Blood pressure control. The aim is to keep patients' blood pressure under 140/90 mm Hg or less than 130/80 mm Hg in patients with diabetes or chronic kidney disease through lifestyle modification. In patients who do not meet this goal, blood pressure medication should be added as tolerated. Initially treatment should be with β-blockers and/or ACE inhibitors, adding other drugs such as thiazides as needed to achieve target blood pressure.

Physical activity. The goal is 30–60 minutes of moderate-intensity aerobic activity 5–7 days per week, up from 3–4 days per week, supplemented by an increase in daily lifestyle activities, such as housework and gardening, and resistance training 2 days per week.

Smoking. Not only should patients completely stop smoking but they also should not be exposed to any environmental tobacco smoke.

Weight management. Not only should patients aim for a BMI between 18.5 and 24.9, but also a waist circumference of less than 40 inches for men and less than 35 inches for women. If waist circumference exceeds these values, patients should initiate lifestyle changes and physicians should consider treatment strategies for metabolic syndrome. The initial goal of weight loss should be to reduce body weight by roughly 10% from baseline. Once this goal has been met, further weight loss can be attempted if indicated.

Flu vaccine. All patients with cardiovascular disease should receive inactivated influenza vaccinations because these individuals are at increased risk for complications from influenza.

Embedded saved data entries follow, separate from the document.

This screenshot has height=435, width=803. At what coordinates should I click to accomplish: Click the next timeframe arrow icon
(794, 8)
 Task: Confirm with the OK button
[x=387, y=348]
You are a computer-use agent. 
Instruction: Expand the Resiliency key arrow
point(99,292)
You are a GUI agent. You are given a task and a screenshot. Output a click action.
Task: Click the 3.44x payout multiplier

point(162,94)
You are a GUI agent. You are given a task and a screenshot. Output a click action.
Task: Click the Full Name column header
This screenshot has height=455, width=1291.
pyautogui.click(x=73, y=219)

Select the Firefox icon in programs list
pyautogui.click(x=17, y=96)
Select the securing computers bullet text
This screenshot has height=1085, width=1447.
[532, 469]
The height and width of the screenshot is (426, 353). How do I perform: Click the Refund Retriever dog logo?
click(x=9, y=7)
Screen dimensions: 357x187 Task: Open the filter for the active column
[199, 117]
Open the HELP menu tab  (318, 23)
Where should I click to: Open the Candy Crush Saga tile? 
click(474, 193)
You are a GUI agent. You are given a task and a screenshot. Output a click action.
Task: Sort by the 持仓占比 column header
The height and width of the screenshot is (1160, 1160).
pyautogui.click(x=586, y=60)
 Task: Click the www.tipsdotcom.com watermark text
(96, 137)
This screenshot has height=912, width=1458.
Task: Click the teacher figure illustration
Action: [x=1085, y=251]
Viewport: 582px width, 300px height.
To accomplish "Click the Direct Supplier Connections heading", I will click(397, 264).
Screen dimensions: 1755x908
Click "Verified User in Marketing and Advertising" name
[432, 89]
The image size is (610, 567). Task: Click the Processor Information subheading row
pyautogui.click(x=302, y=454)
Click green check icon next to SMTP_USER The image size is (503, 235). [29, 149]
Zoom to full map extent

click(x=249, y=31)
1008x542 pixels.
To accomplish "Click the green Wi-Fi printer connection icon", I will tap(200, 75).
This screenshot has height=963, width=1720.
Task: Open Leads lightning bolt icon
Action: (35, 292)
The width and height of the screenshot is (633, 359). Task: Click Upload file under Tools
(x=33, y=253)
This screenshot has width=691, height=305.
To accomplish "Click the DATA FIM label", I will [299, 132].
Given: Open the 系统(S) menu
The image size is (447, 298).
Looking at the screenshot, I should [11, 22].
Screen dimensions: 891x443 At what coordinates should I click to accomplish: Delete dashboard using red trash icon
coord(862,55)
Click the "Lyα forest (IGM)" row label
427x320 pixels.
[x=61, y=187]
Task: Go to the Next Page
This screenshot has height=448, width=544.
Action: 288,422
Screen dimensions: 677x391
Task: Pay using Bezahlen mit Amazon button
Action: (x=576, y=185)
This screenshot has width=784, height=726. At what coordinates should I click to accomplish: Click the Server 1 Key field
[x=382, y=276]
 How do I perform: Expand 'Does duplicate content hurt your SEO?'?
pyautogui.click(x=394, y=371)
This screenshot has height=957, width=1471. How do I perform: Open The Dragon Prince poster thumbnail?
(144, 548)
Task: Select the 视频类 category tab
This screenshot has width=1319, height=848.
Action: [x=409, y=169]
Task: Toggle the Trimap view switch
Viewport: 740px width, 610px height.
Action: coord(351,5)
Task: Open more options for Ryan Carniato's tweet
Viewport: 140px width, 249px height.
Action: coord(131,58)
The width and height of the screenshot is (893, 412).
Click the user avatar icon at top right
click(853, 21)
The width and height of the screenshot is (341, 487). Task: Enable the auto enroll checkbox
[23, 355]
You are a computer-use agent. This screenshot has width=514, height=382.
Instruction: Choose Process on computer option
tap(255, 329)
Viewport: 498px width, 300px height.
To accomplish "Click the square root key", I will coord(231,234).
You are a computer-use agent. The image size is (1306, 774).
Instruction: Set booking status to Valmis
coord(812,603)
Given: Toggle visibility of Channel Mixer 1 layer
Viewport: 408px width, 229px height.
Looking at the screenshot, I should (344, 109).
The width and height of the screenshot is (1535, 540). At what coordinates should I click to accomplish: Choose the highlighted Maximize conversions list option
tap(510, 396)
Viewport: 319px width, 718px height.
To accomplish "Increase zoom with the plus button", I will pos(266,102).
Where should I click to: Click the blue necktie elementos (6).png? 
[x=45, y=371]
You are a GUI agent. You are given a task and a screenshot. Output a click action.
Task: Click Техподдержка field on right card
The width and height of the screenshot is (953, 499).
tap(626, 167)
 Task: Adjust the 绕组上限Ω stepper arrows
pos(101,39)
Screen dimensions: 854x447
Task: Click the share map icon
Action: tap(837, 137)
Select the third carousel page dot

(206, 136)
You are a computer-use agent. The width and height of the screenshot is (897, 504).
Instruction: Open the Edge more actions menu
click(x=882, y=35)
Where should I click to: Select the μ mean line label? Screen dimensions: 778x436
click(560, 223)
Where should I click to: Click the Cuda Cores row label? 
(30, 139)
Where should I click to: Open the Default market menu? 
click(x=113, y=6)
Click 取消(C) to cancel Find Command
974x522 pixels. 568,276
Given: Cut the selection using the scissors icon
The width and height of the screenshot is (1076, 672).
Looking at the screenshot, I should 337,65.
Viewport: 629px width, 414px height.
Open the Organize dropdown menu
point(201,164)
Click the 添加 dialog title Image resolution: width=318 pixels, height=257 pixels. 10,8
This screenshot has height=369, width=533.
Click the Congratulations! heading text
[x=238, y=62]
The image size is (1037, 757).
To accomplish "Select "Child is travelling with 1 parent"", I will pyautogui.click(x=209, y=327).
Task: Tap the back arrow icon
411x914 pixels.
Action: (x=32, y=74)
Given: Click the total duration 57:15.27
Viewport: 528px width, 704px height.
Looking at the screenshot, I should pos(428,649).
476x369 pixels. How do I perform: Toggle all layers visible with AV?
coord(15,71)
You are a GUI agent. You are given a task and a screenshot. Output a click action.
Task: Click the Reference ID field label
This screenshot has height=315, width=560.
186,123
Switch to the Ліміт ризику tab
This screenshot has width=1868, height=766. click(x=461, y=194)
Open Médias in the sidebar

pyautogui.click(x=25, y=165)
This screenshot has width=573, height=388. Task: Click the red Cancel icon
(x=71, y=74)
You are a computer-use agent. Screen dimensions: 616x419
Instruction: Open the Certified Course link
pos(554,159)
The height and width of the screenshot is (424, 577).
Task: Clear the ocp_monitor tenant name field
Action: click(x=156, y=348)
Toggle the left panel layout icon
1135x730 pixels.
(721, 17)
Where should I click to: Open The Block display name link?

The guidelines make a point of noting that ethnic minorities, women, and the elderly are underrepresented in many trials and urge greater participation by these populations in clinical trials to provide additional evidence about the best therapeutic strategies for these groups.

“Having worked in this area for 15 years … I think that it is very important that trials include older patients, that the trials include a high percentage of women … and that they recruit ethnic minorities, because I think that even though it seems logical to assume that the therapies may work, we need the evidence to really strengthen the basis for these recommendations,” Dr. Smith said.

The complete guidelines are available in the Journal of the American College of Cardiology (J. Am. Coll. Cardiol. 2006; 47:2130–2139).